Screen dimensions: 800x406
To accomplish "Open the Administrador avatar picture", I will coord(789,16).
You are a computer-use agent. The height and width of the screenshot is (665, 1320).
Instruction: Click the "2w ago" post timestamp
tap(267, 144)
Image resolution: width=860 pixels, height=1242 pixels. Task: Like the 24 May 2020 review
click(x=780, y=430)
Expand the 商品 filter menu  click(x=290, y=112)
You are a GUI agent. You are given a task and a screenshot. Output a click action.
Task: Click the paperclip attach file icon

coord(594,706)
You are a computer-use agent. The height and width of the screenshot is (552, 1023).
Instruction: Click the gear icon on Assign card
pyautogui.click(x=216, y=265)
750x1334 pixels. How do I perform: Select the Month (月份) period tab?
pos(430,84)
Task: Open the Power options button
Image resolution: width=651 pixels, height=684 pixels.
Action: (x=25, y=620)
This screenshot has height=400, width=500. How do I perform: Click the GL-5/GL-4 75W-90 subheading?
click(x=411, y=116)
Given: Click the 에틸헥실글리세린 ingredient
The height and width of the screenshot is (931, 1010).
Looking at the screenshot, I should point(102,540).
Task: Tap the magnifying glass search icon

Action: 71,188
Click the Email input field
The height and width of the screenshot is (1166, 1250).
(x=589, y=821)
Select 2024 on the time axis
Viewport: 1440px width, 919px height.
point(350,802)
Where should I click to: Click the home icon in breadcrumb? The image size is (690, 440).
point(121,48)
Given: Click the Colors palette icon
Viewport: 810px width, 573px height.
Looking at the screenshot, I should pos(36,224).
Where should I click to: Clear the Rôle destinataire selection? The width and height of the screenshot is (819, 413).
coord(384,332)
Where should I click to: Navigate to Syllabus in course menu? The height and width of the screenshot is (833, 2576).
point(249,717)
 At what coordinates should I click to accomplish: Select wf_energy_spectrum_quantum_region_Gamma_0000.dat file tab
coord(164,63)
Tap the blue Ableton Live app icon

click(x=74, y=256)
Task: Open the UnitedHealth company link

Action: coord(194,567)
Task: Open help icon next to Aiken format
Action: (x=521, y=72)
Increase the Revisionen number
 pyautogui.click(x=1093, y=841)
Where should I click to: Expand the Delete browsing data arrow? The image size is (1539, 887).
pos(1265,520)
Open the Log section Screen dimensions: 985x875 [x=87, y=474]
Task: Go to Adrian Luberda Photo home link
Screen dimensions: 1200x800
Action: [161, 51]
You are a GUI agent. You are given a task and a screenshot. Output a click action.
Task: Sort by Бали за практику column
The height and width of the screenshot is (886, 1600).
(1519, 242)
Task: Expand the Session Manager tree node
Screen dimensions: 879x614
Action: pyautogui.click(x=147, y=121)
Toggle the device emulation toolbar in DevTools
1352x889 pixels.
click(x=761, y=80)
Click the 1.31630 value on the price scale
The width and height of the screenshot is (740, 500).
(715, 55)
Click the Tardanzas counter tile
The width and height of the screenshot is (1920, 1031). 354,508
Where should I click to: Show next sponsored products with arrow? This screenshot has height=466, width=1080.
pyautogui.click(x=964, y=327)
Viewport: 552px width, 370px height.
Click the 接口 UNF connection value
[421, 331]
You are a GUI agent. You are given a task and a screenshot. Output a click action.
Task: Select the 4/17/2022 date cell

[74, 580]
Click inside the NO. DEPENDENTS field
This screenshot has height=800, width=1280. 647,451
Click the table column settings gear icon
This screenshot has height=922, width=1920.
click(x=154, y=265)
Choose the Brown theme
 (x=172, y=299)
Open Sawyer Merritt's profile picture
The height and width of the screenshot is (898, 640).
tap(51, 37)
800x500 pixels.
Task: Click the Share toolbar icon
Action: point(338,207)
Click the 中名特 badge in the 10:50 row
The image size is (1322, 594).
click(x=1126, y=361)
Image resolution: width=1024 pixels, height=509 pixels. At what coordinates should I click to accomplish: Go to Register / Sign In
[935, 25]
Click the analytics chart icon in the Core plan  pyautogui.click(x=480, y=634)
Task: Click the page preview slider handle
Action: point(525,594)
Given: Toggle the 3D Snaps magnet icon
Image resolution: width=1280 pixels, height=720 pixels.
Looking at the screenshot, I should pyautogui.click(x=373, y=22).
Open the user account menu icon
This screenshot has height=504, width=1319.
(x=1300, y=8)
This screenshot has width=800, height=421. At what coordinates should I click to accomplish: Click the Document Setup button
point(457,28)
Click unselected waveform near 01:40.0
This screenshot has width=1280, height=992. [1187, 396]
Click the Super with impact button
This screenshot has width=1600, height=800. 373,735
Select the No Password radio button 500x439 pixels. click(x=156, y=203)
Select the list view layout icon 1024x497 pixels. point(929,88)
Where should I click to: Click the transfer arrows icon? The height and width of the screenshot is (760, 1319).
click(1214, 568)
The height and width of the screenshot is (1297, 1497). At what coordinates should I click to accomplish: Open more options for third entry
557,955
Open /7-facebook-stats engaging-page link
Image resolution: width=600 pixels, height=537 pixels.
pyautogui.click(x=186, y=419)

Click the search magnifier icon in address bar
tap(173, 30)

============

TASK DETAILS: Repeat exactly the lines of the material above, taking the first line, the line with "Given: Click the Colors palette icon", and every line between them.

REPLY:
Screen dimensions: 800x406
To accomplish "Open the Administrador avatar picture", I will coord(789,16).
You are a computer-use agent. The height and width of the screenshot is (665, 1320).
Instruction: Click the "2w ago" post timestamp
tap(267, 144)
Image resolution: width=860 pixels, height=1242 pixels. Task: Like the 24 May 2020 review
click(x=780, y=430)
Expand the 商品 filter menu  click(x=290, y=112)
You are a GUI agent. You are given a task and a screenshot. Output a click action.
Task: Click the paperclip attach file icon

coord(594,706)
You are a computer-use agent. The height and width of the screenshot is (552, 1023).
Instruction: Click the gear icon on Assign card
pyautogui.click(x=216, y=265)
750x1334 pixels. How do I perform: Select the Month (月份) period tab?
pos(430,84)
Task: Open the Power options button
Image resolution: width=651 pixels, height=684 pixels.
Action: (x=25, y=620)
This screenshot has height=400, width=500. How do I perform: Click the GL-5/GL-4 75W-90 subheading?
click(x=411, y=116)
Given: Click the 에틸헥실글리세린 ingredient
The height and width of the screenshot is (931, 1010).
Looking at the screenshot, I should point(102,540).
Task: Tap the magnifying glass search icon

Action: 71,188
Click the Email input field
The height and width of the screenshot is (1166, 1250).
(x=589, y=821)
Select 2024 on the time axis
Viewport: 1440px width, 919px height.
point(350,802)
Where should I click to: Click the home icon in breadcrumb? The image size is (690, 440).
point(121,48)
Given: Click the Colors palette icon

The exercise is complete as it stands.